Exercise data:

┌──

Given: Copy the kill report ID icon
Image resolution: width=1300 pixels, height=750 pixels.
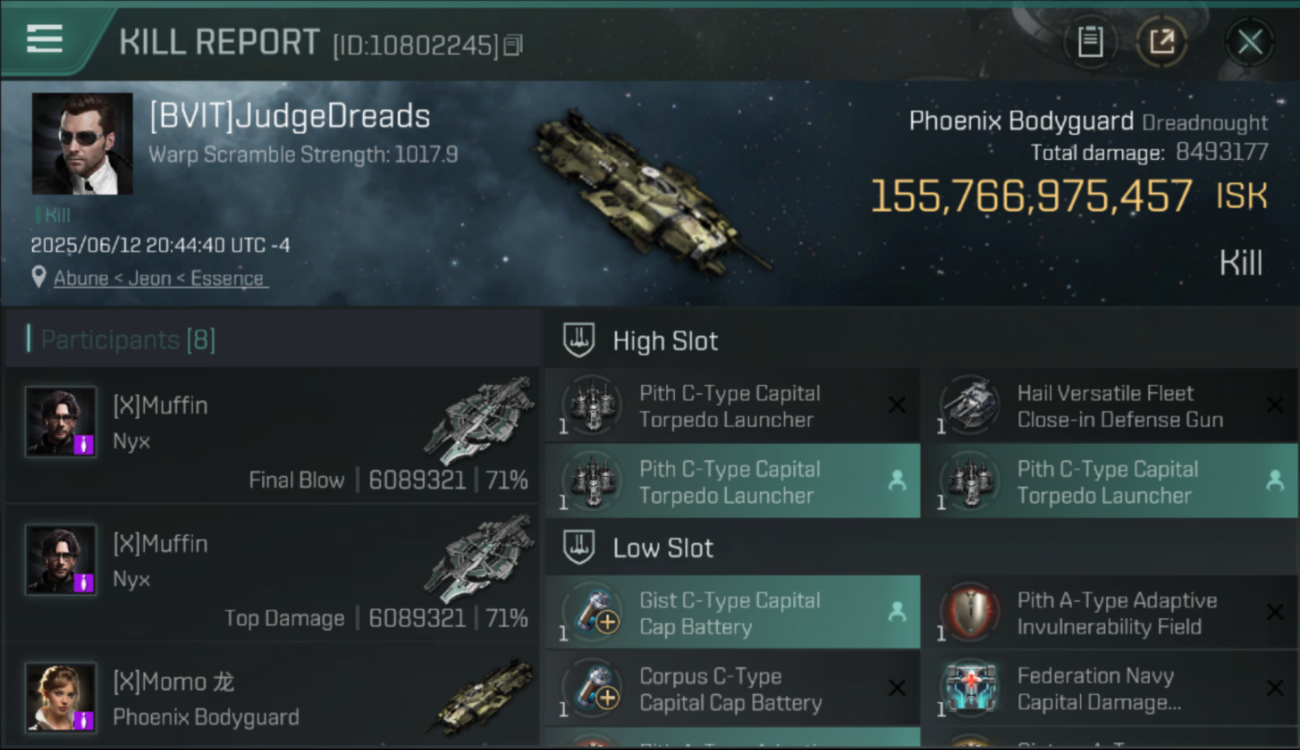Looking at the screenshot, I should [x=513, y=45].
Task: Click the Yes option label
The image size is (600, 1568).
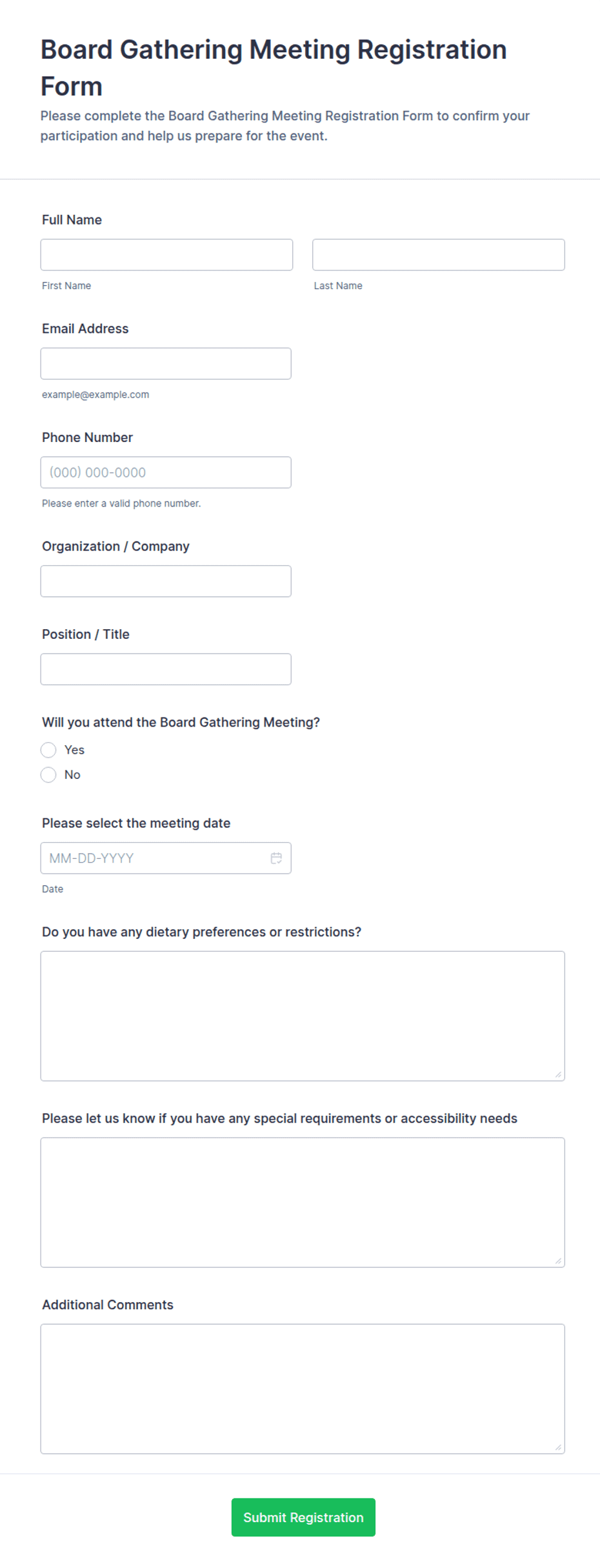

└──

Would it be possible to print the records above verbatim, pictures omitted?

Written answer:
Given: Copy the kill report ID icon
Image resolution: width=1300 pixels, height=750 pixels.
Looking at the screenshot, I should [x=513, y=45].
Task: Click the Yes option label
The image size is (600, 1568).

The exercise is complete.